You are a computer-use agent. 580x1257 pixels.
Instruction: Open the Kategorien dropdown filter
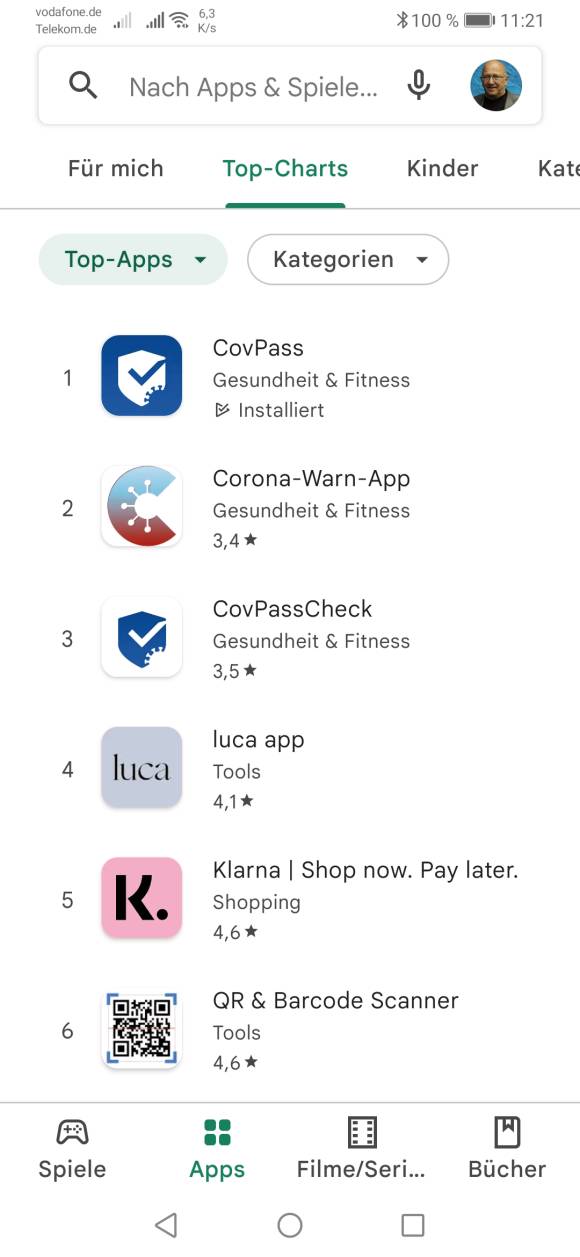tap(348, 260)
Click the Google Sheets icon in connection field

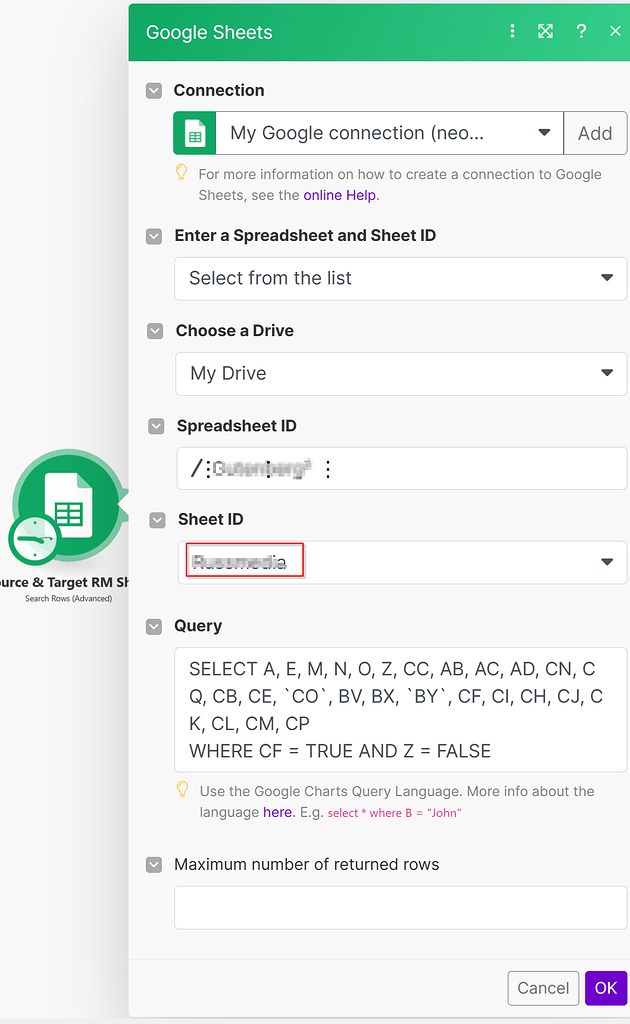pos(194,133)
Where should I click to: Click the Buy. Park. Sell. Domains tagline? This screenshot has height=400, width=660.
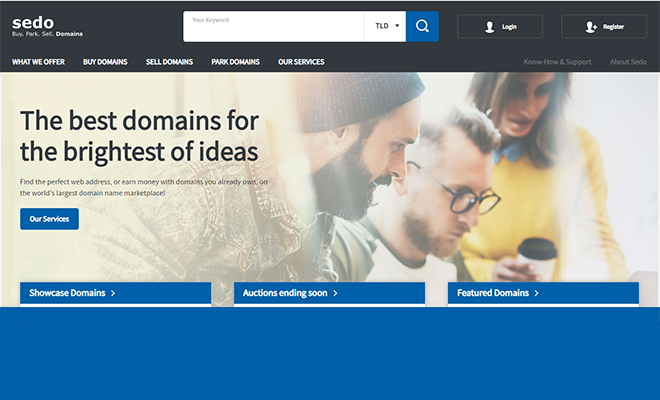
◆ ◆ ◆ ◆ ◆
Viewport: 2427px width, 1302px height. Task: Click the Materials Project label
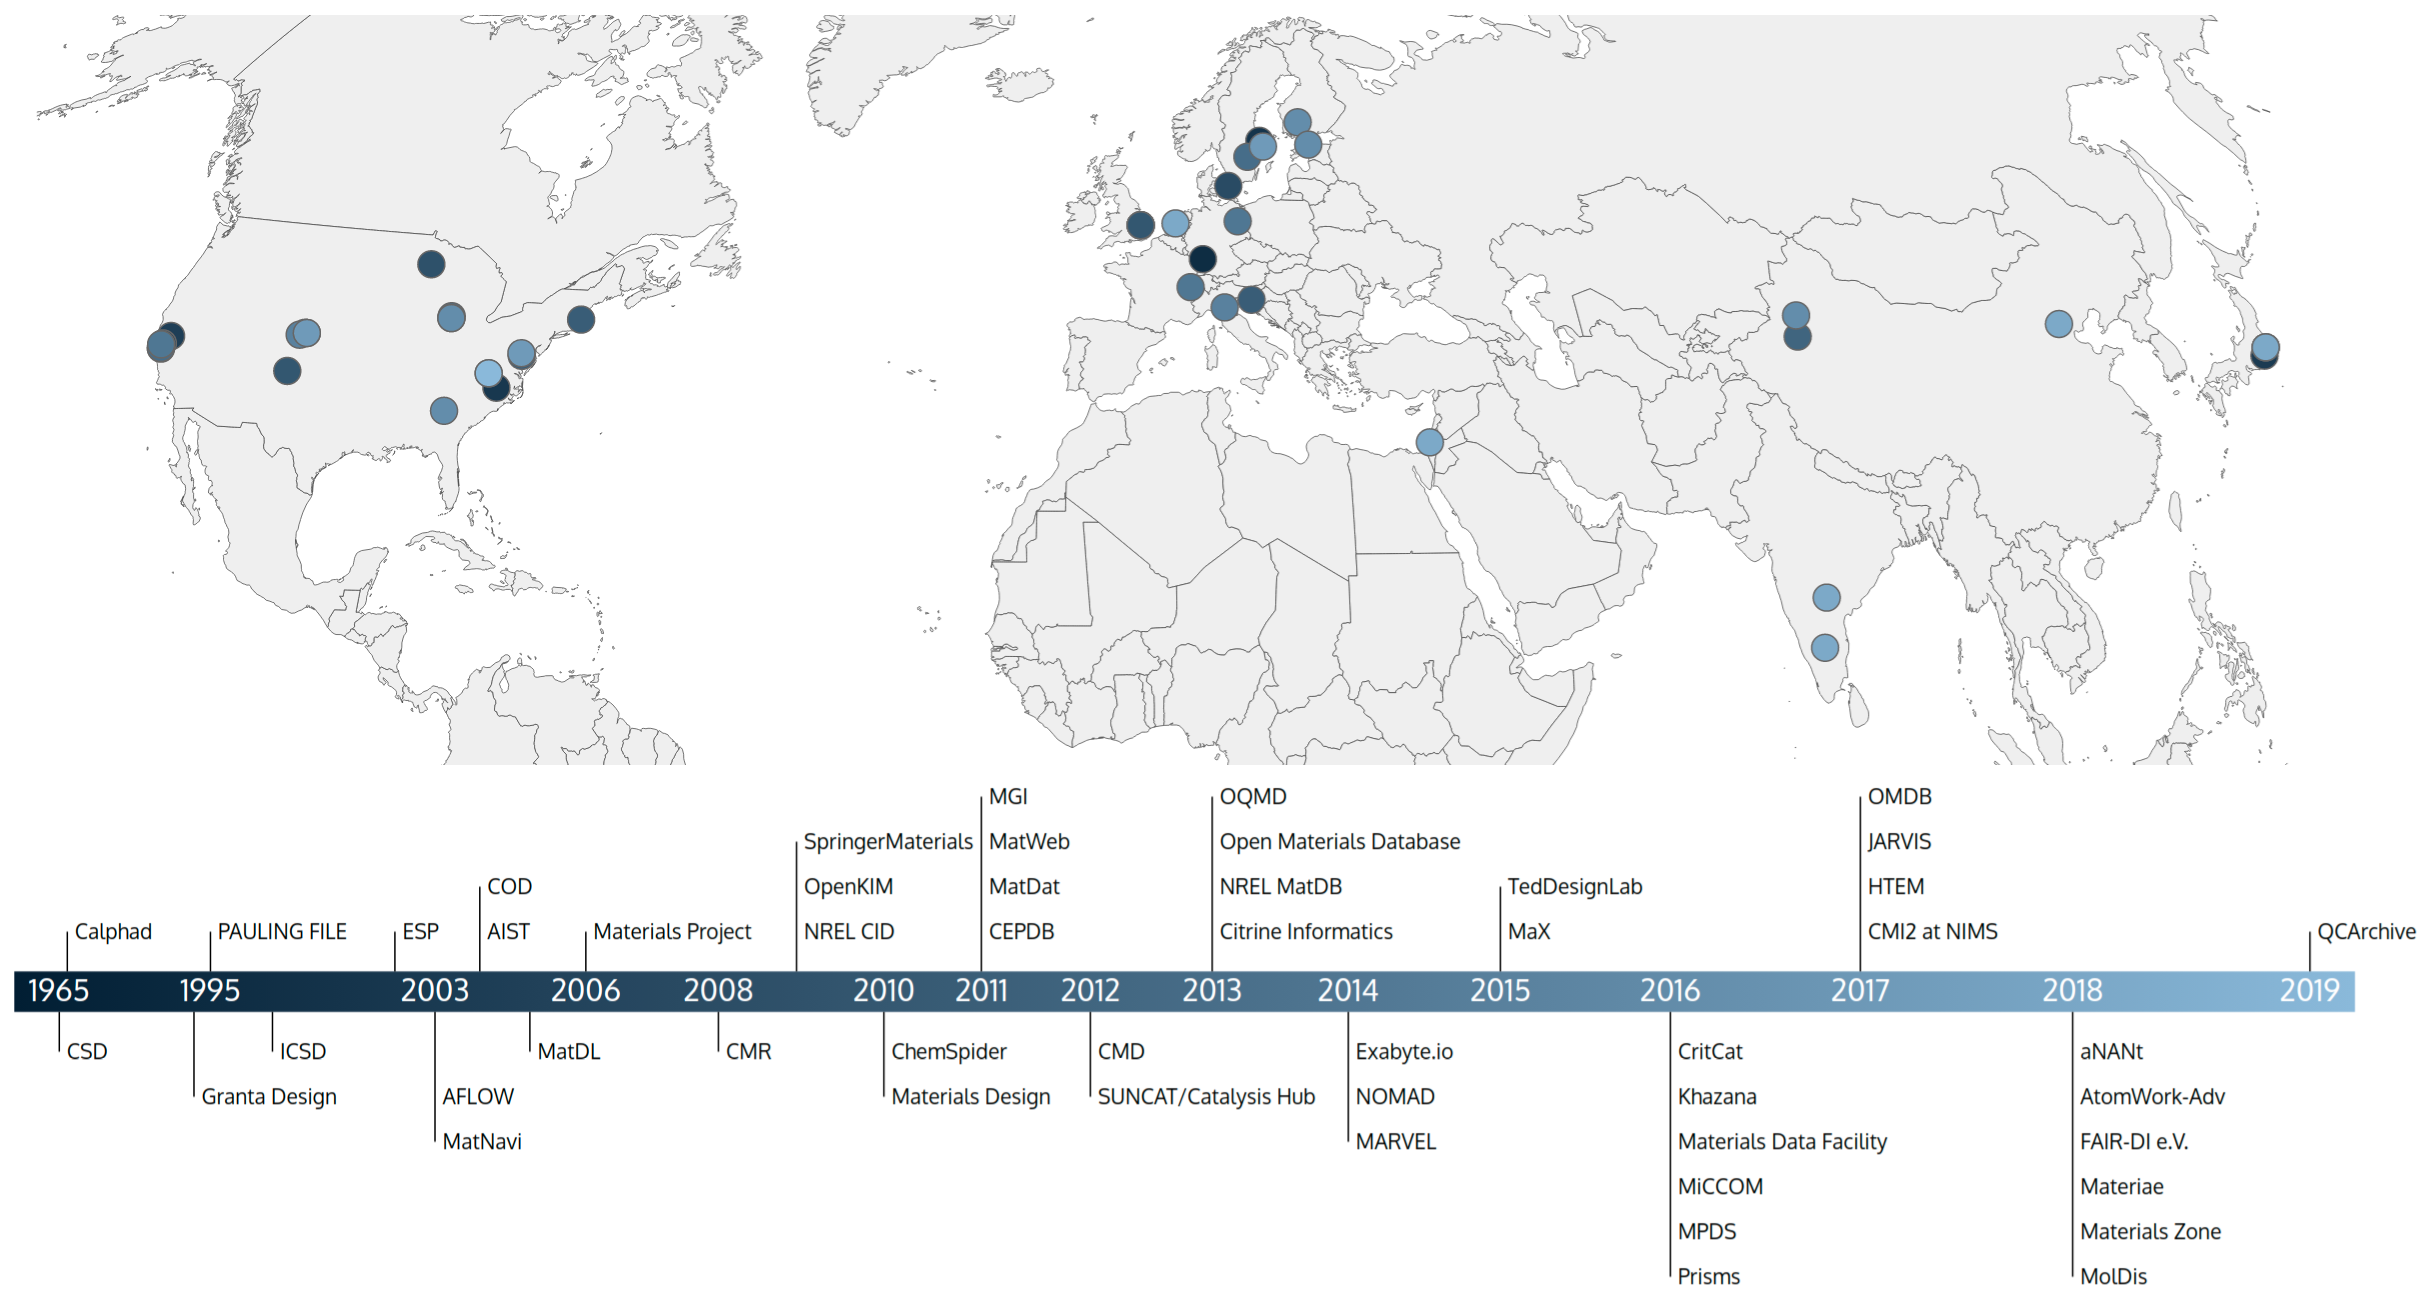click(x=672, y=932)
◆ ◆ ◆ ◆ ◆
Exercise aim
Rewrite the listing from the line containing "Viewport: 2427px width, 1302px" through the line containing "click(x=672, y=932)", requests included, shifting every coordinate in the answers by -54. Leave the pictures out.

Output of the task
Viewport: 2427px width, 1302px height. Task: Click the Materials Project label
click(x=618, y=878)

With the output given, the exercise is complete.